Egoistic Dick, the

Who doesn’t like to be touched, caressed, licked or cared for during sex? You might think that the obvious answer is: No-fucking-body.

– Literally.

I know there are people who don’t like sex in the first place (which, just to be clear, I think is perfectly fine), they are called asexual and for obvious reasons you probably won’t wind up having sex with them. To make my point a little clearer: Every person who actually has sex with you would most likely want to be touched, caressed, licked or cared for – and eventually have an orgasm. That is probably the goal that everyone – after some kissing and removing of clothes – has their mind on: an orgasm. Or two. Or three. 

And then what? What happens after one person accomplishes said orgasm? Well that depends, most people would say.

1. Does the other person want to / is able to / like to come? 

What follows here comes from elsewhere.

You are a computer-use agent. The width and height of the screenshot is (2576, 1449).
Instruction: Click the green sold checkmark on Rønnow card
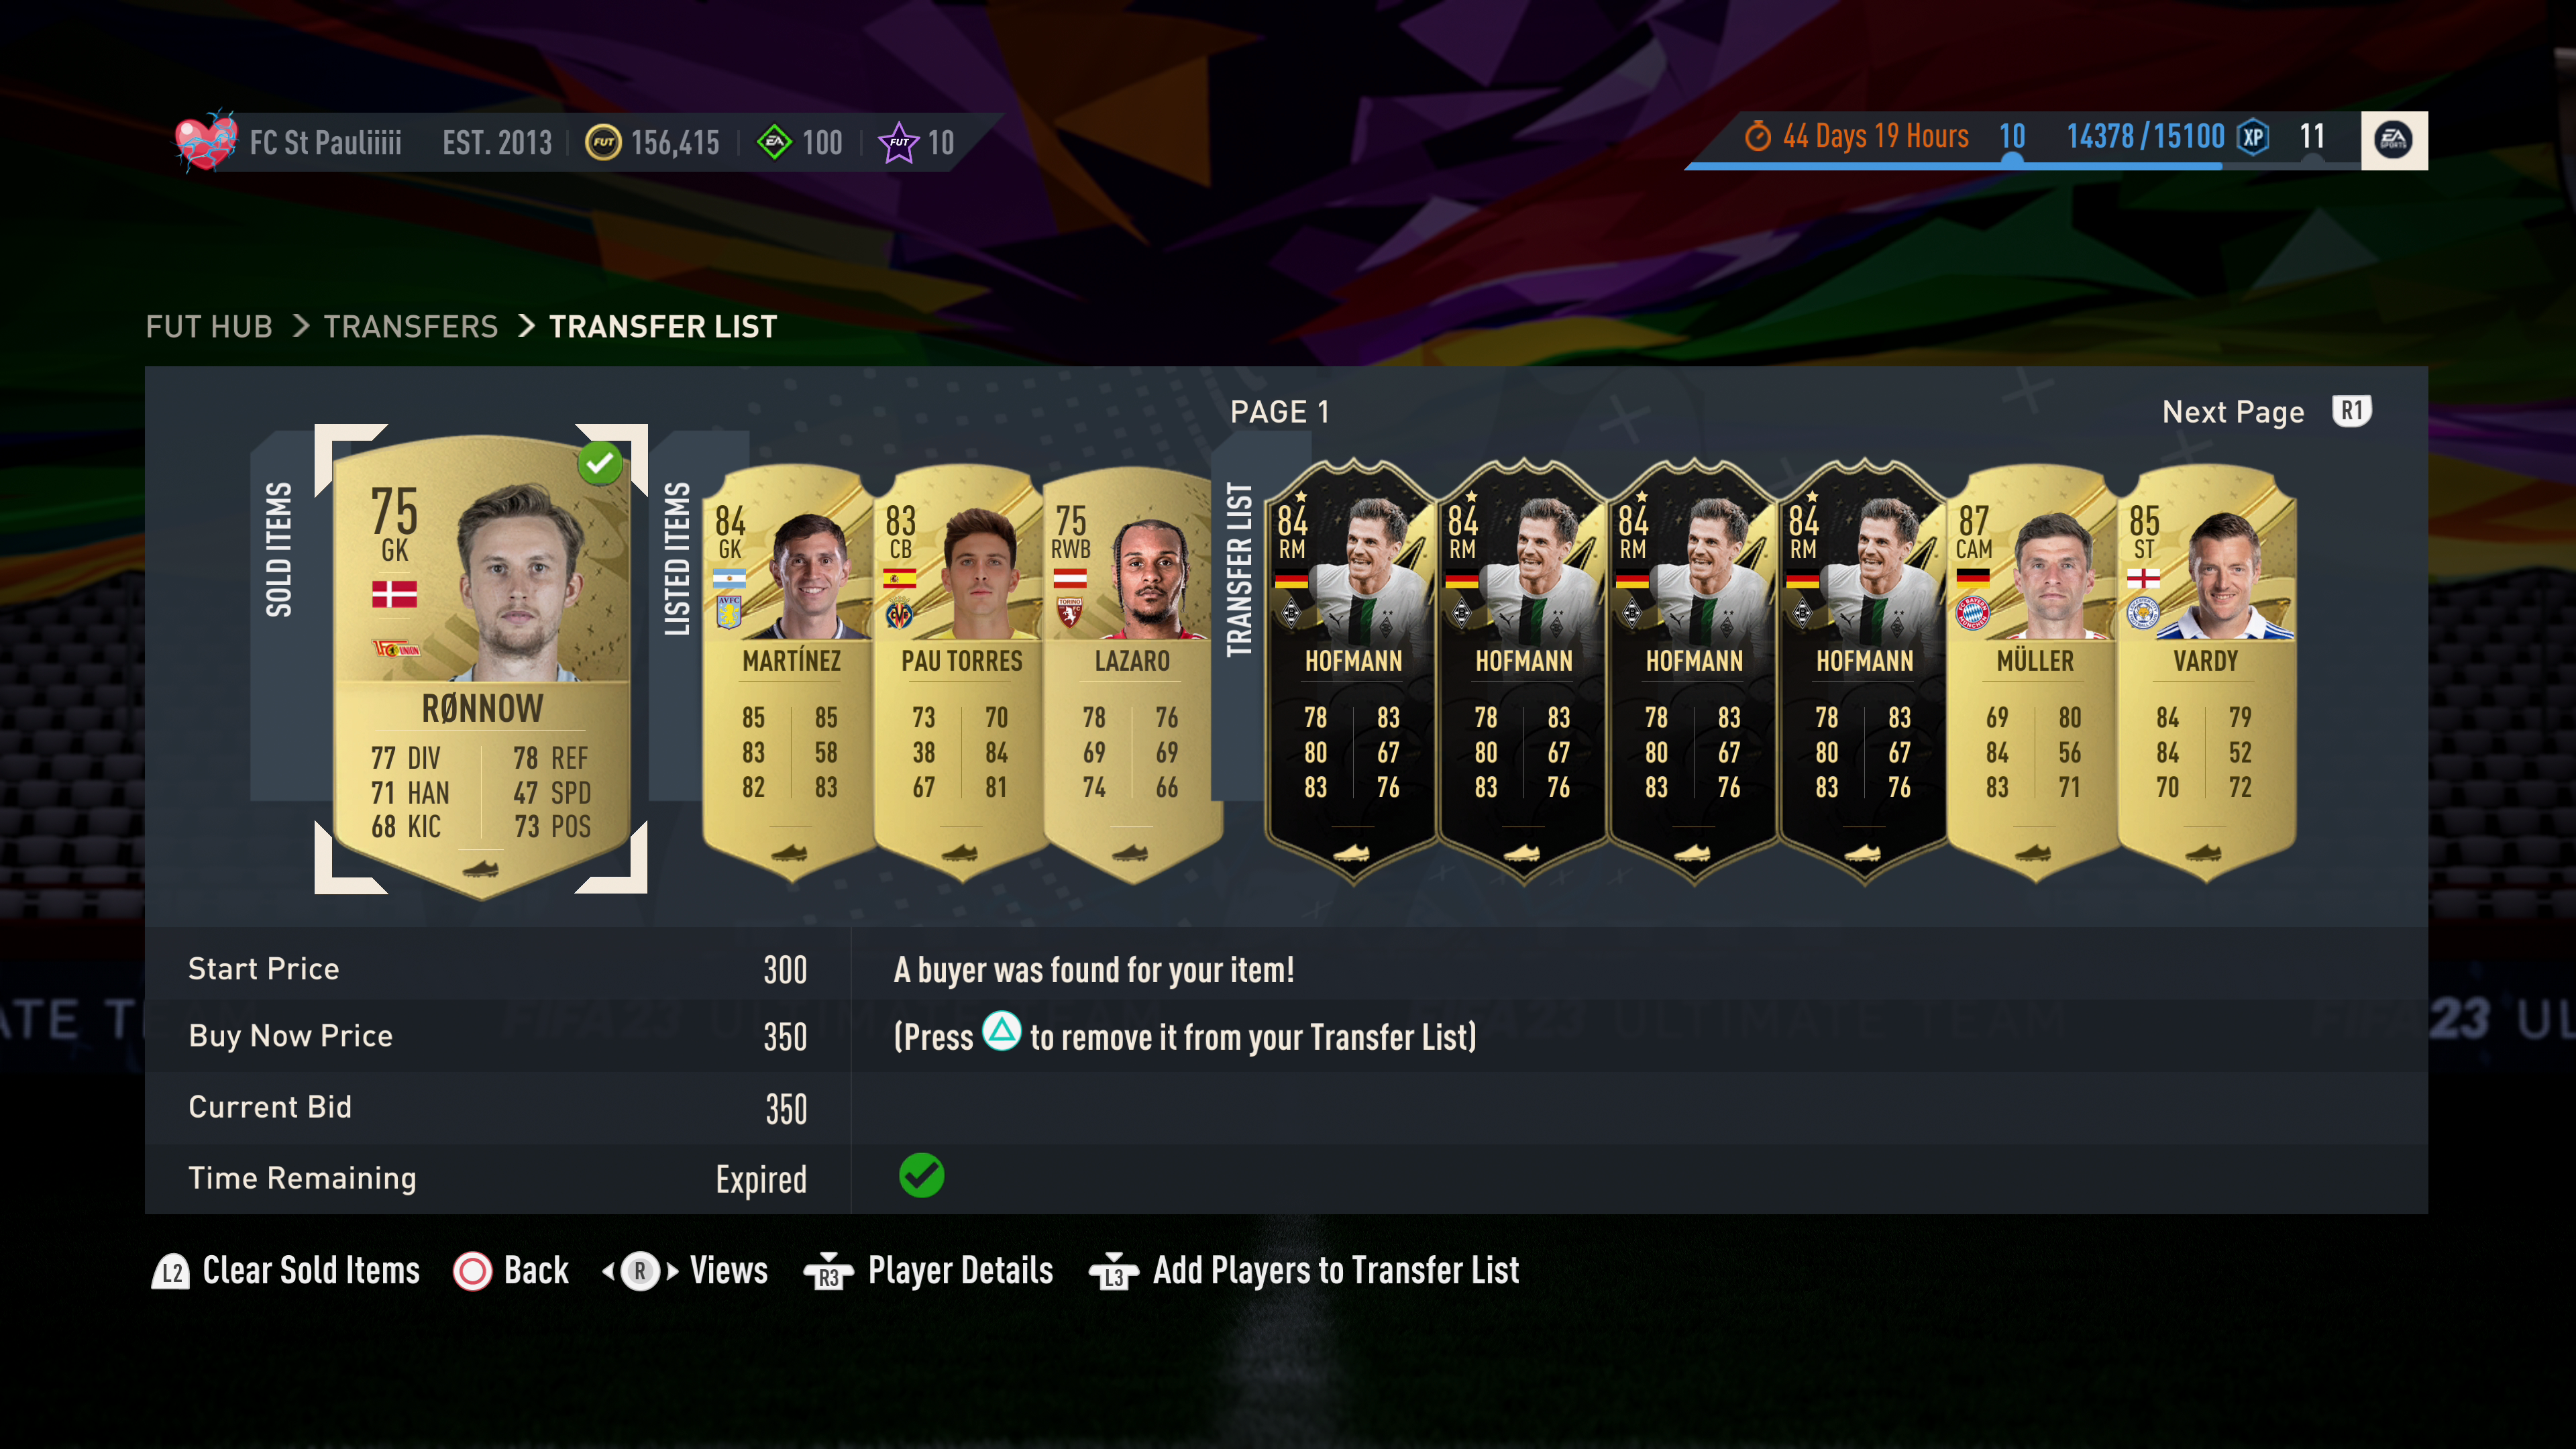tap(600, 463)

(I’d guess YES but, well, let’s ask them?!)

2. Was there enough time for them to come? 

(If you’re asking yourself this question, probably not. 

Do you really care?)


Let’s agree on the fact that whatever happens after the first orgasm of the intercourse should depend on both parties. That there should be an arrangement, a talk, an understanding, something similar to: ‘Yes this seems like a good solution for both of us.’

In my recent heterosexual life this has always been the case because I tend to date people who are just kind of decent human beings. Thanks to all of you, by the way, for honouring me with the most basic kindness one can encounter during sex: wanting the other person to have fun, too.

But this wouldn’t be a rant if everything was perfectly fine in the sex universe. Get closer people, gather around because you will not believe what happened that one time it wasn’t fine. I sure couldn’t.

Because here’s what happened after the person with the penis came:

The sex stopped. Not for a minute. Not for five. It stopped for good. Right there. No warning. No excuse.

The person with the penis stopped and didn’t take a look back in case he forgot something. No, he just kept on going to the kitchen poured himself some cereal because he was hungry and, after a short irritated moment of ‘Is something the matter?’, immediately fell asleep. Well, not immediately. After I pointed out that something actually is the matter, that I hadn’t had an orgasm (to avoid any confusion) and still would like to pursue it, he shrugged and said: „Well, one can’t always win.“ – And then he fell asleep.

The sex was over.

I repeat it was over.

There I was, lying naked on said person’s bed in total shock of what five minutes ago was something very close to an orgasmic experience and had now turned into nothing.

He had fallen asleep.

Is that even possible, you might ask?

I rolled over to my side of the bed and my inner Carrie Bradshaw couldn’t help but to fucking wonder: Did I just have sex with an egoistic dick?

The egoistic dick: A person who falls asleep right after climaxing without tending to the needs of their sexual partner. May equally refer to any gender.

Could I have seen this coming? Should I wake him up? Should I find out whether he’s really sleeping? Do I have a right to my orgasm? Like, can I CLAIM my orgasm? Quid pro quo? An eye for an eye? Can I win my case by being annoying? Do I fall asleep now, too? Am I tired? No. I’m fucking horny! Should I…? No. Is it sexual harassment to demand an orgasm after the other one finished? Should I leave? Is this really happening? Should he pay me? Should I charge him for my sexual services? Was that a snore? Is he snoring now, too?

I grab the earplugs he had laid out for me an hour earlier – the gentlemen – and fall asleep into, entering angry dreams that contain me shouting at Jan Böhmermann for not giving me a spot in his late-night show. Upon waking up again the next morning, I lie still. Yes. Still horny. Still needing relief. Or revenge. Both.

I turn around and start being very sexy. Sexy eyes, sexy moves. It takes five seconds and we’re both in the mood. Using the Darnearys Targarian technique I learned from Game of Thrones, I spin him around and get on top of him. He tries to do the same but I won’t let him. This time my way, Mister.

I know I can come. And I do. Pretty easily. Right there, in this moment, I feel powerful. Glorious. Like a Queen. This is what I signed up for. Two naked bodies surrendering to each other. True pleasure. 

While the last waves of ecstasy run through my body, I know I could just get up and leave and never look back. I don’t need to care. I could get a fucking bowl of cereal now. It’s the morning, it would actually MAKE SENSE to do that.

But I don’t. I look down at his face. I am not like you. I know pleasure is best when being shared. 

I am not an egoistic dick.

We don’t need any more of them.

A month later, after mutual silence and me not even thinking about texting him again – BECAUSE REASONS! –, he writes to me.

Only one day after our encounter he experienced an anaphylactic shock. He’d been in the hospital for a week. It was close, he says. It made him realize what was actually important in life and that he had very much enjoyed our encounter but wasn’t really feeling it. He just wanted to tell me now (one month later!) why he never got back in touch. Because it’s not his style to just „disappear“ without an explanation. Just in case I was waiting and wondering why he never called. He wishes me all the best.

While I read his message there’s only one thing on my mind:

I should have gotten that bowl of cereal.